*TASK*. The lines from the start of the records below through the line containing "Open the Lucid Air menu" are to be copied exactly, both ends included, with nothing added.

*DATA SHOWN*.
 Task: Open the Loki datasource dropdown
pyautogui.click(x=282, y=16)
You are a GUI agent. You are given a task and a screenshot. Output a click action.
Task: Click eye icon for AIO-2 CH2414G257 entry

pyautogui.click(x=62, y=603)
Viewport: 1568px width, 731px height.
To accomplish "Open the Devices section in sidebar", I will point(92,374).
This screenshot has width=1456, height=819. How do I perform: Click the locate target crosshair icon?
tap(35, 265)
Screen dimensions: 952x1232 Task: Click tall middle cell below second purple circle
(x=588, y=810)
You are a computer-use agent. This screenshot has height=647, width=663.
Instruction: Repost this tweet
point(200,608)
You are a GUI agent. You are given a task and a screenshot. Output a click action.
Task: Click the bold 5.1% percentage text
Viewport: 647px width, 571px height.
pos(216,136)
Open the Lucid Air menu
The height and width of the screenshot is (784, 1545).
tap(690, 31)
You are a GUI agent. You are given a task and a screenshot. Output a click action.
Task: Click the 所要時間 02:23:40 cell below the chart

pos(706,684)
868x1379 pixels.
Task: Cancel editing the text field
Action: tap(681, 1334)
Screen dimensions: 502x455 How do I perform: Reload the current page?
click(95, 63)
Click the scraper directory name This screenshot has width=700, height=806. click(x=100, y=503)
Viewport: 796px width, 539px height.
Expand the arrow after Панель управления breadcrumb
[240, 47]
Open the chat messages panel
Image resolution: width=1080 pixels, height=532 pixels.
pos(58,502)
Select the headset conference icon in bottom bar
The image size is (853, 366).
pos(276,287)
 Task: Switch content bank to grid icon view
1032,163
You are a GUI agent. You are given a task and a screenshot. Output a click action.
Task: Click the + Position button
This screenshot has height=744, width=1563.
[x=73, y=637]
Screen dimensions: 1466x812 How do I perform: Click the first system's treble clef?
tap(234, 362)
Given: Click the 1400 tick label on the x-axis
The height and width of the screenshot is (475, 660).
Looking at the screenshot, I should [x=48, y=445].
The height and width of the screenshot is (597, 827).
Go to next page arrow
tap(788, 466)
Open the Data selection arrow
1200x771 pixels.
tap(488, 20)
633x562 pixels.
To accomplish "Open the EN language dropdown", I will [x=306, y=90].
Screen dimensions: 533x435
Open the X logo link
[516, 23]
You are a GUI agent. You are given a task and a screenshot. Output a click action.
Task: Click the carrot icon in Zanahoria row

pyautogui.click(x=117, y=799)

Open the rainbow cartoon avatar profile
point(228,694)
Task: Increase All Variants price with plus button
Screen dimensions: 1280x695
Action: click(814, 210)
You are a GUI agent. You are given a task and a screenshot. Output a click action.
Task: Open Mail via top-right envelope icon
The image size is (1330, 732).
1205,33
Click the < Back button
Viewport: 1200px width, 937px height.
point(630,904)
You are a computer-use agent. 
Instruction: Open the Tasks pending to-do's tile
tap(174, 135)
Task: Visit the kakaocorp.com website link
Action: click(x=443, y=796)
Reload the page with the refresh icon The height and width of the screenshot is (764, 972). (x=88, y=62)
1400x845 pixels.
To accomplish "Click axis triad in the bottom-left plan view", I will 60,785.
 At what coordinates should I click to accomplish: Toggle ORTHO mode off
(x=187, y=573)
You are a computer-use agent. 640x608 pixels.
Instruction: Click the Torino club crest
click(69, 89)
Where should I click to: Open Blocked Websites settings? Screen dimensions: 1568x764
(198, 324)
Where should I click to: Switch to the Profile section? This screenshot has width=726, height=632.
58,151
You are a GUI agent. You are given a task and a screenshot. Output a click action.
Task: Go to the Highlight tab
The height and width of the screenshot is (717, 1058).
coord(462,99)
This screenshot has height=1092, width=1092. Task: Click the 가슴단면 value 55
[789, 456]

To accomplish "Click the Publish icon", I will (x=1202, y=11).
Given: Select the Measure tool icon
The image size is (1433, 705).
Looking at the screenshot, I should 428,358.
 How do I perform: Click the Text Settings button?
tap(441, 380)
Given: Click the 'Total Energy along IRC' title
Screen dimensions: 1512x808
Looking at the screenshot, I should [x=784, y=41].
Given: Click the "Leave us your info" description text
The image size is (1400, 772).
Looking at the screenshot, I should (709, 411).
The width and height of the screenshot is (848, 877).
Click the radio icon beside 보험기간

*RESPONSE BOX*.
 Task: Open the Loki datasource dropdown
pyautogui.click(x=282, y=16)
You are a GUI agent. You are given a task and a screenshot. Output a click action.
Task: Click eye icon for AIO-2 CH2414G257 entry

pyautogui.click(x=62, y=603)
Viewport: 1568px width, 731px height.
To accomplish "Open the Devices section in sidebar", I will point(92,374).
This screenshot has width=1456, height=819. How do I perform: Click the locate target crosshair icon?
tap(35, 265)
Screen dimensions: 952x1232 Task: Click tall middle cell below second purple circle
(x=588, y=810)
You are a computer-use agent. This screenshot has height=647, width=663.
Instruction: Repost this tweet
point(200,608)
You are a GUI agent. You are given a task and a screenshot. Output a click action.
Task: Click the bold 5.1% percentage text
Viewport: 647px width, 571px height.
pos(216,136)
Open the Lucid Air menu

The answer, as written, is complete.